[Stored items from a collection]
===
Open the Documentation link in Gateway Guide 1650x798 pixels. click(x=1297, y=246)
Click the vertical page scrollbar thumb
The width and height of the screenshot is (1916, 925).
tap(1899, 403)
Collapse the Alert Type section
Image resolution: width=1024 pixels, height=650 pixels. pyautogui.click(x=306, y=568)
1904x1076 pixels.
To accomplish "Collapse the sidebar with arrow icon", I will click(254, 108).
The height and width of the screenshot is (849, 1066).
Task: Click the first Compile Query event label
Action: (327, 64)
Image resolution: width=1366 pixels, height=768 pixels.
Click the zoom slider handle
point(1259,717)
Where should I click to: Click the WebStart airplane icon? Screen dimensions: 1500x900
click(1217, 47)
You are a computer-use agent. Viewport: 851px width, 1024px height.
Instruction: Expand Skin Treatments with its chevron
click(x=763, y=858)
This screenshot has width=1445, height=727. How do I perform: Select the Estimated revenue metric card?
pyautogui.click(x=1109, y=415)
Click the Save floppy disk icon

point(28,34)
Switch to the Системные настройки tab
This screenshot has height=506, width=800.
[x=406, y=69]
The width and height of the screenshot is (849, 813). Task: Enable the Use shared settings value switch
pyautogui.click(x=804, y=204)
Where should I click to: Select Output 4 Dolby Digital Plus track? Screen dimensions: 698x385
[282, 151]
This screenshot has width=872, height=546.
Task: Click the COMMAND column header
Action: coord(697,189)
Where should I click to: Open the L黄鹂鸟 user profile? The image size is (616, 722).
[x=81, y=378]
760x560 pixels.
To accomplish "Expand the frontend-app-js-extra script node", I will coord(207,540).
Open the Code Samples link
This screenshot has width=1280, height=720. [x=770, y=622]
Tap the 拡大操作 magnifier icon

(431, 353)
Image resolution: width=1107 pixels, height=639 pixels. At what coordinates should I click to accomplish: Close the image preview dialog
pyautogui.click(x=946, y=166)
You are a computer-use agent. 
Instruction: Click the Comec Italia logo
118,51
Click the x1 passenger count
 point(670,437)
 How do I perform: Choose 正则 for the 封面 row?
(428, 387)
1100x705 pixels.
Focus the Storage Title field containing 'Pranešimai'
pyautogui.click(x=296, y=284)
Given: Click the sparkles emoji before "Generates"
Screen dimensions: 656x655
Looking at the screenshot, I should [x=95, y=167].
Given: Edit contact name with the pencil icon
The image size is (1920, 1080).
===
* Problem to solve
Quote the data above from the line containing "Collapse the Alert Type section" to the line containing "1904x1076 pixels.", inclusive, and stop.

* Completed exercise
Collapse the Alert Type section
Image resolution: width=1024 pixels, height=650 pixels. pyautogui.click(x=306, y=568)
1904x1076 pixels.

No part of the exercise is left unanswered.